DO THIS
Format the rows from the line with "The width and height of the screenshot is (491, 276)." up to and including the line with "point(34,186)" as a JSON list of strings, one string per line, leaving out blank lines.

MATERIAL SHOWN
◇ ◇ ◇

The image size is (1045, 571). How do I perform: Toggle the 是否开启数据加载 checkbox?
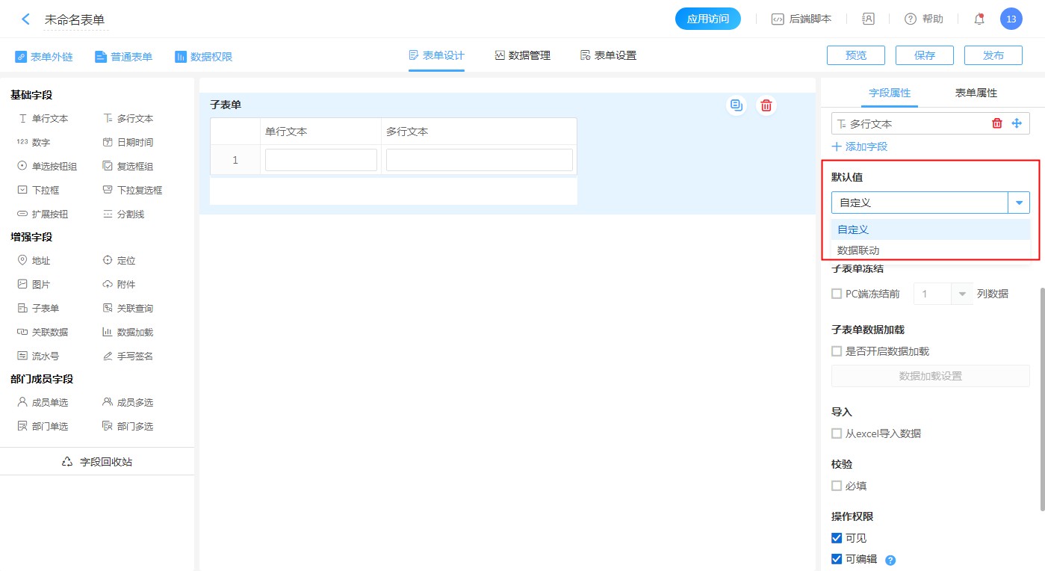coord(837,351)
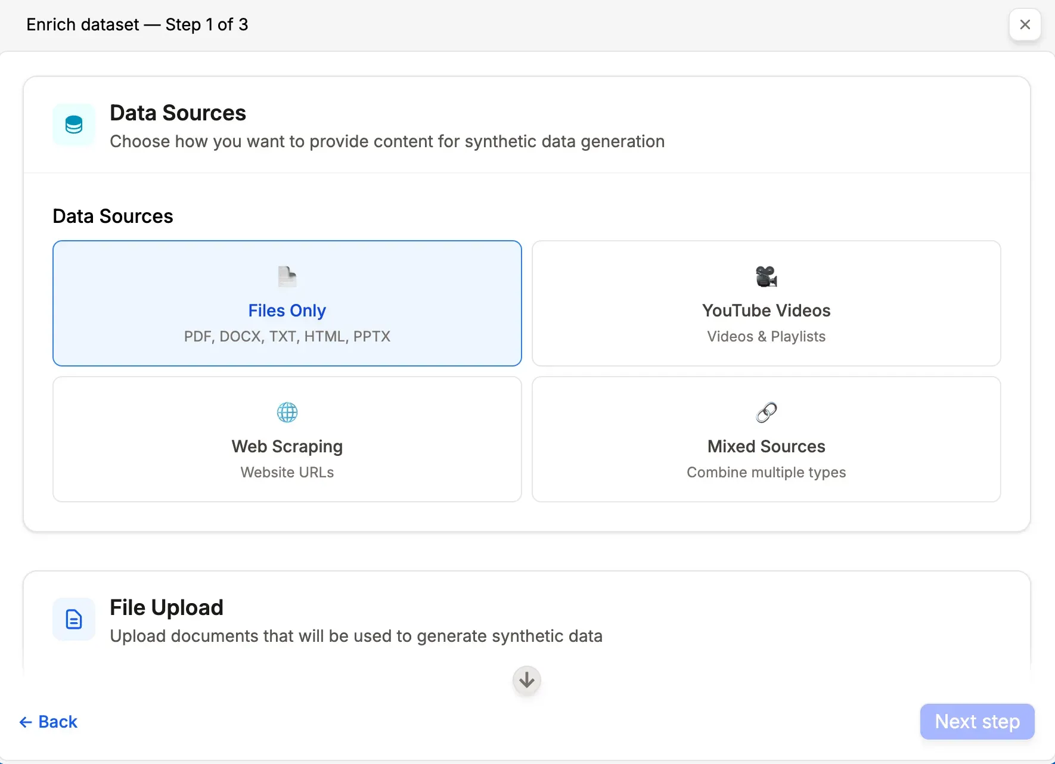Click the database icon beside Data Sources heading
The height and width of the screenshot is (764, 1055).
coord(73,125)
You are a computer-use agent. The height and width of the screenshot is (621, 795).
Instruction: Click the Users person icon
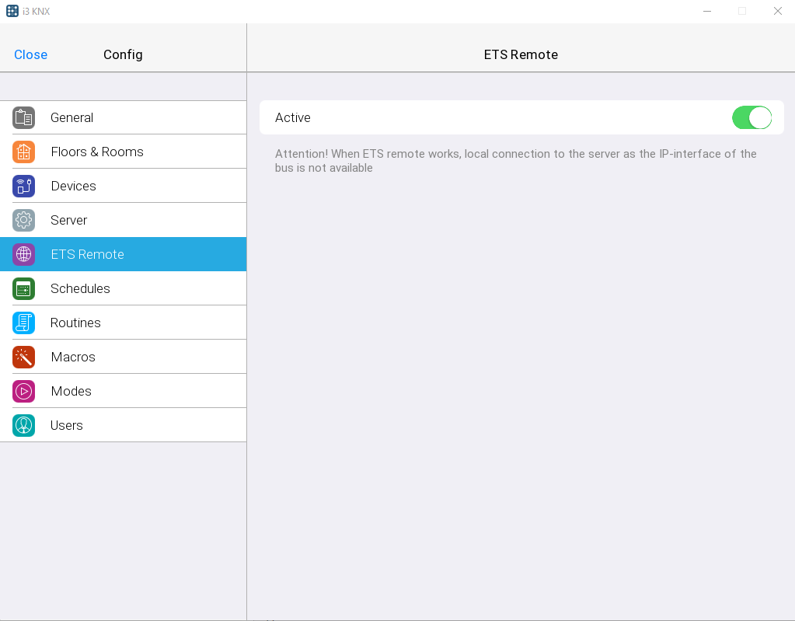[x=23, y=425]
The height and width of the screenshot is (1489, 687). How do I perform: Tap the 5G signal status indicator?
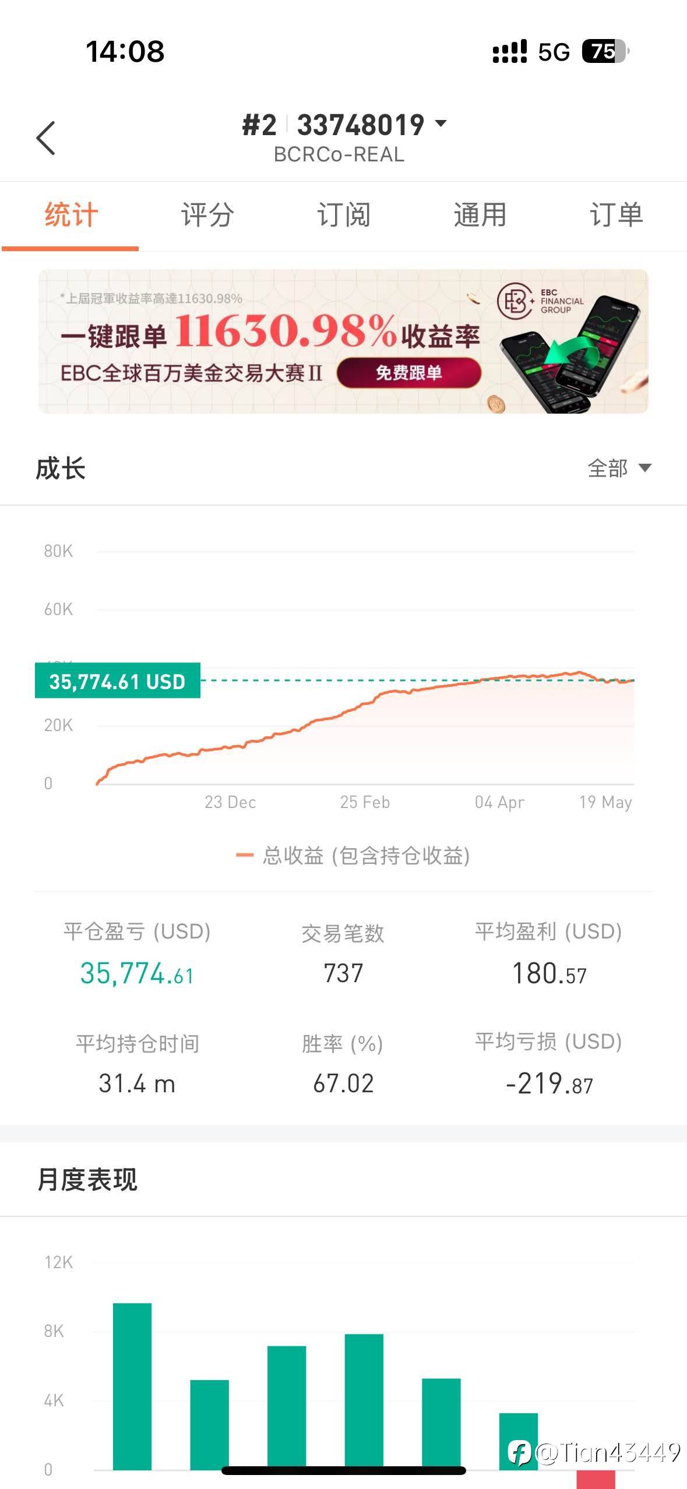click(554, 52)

◇ ◇ ◇

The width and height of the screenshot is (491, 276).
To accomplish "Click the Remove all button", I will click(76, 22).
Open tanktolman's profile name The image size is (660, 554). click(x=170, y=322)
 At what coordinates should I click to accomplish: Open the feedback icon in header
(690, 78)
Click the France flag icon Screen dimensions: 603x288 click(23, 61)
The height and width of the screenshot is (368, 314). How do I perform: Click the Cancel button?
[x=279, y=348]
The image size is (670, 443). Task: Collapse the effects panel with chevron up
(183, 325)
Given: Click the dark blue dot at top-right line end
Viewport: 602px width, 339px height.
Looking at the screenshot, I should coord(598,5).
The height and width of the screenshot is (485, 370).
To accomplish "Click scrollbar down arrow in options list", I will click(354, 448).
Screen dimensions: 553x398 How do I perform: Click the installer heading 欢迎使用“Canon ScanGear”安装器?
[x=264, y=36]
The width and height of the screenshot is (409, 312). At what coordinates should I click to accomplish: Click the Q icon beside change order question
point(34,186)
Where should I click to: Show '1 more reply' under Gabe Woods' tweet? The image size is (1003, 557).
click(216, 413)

◇ ◇ ◇

SOLUTION
[
  "The width and height of the screenshot is (491, 276).",
  "To accomplish \"Click the Remove all button\", I will click(76, 22).",
  "Open tanktolman's profile name The image size is (660, 554). click(x=170, y=322)",
  " At what coordinates should I click to accomplish: Open the feedback icon in header",
  "(690, 78)",
  "Click the France flag icon Screen dimensions: 603x288 click(23, 61)",
  "The height and width of the screenshot is (368, 314). How do I perform: Click the Cancel button?",
  "[x=279, y=348]",
  "The image size is (670, 443). Task: Collapse the effects panel with chevron up",
  "(183, 325)",
  "Given: Click the dark blue dot at top-right line end",
  "Viewport: 602px width, 339px height.",
  "Looking at the screenshot, I should coord(598,5).",
  "The height and width of the screenshot is (485, 370).",
  "To accomplish \"Click scrollbar down arrow in options list\", I will click(354, 448).",
  "Screen dimensions: 553x398 How do I perform: Click the installer heading 欢迎使用“Canon ScanGear”安装器?",
  "[x=264, y=36]",
  "The width and height of the screenshot is (409, 312). At what coordinates should I click to accomplish: Click the Q icon beside change order question",
  "point(34,186)"
]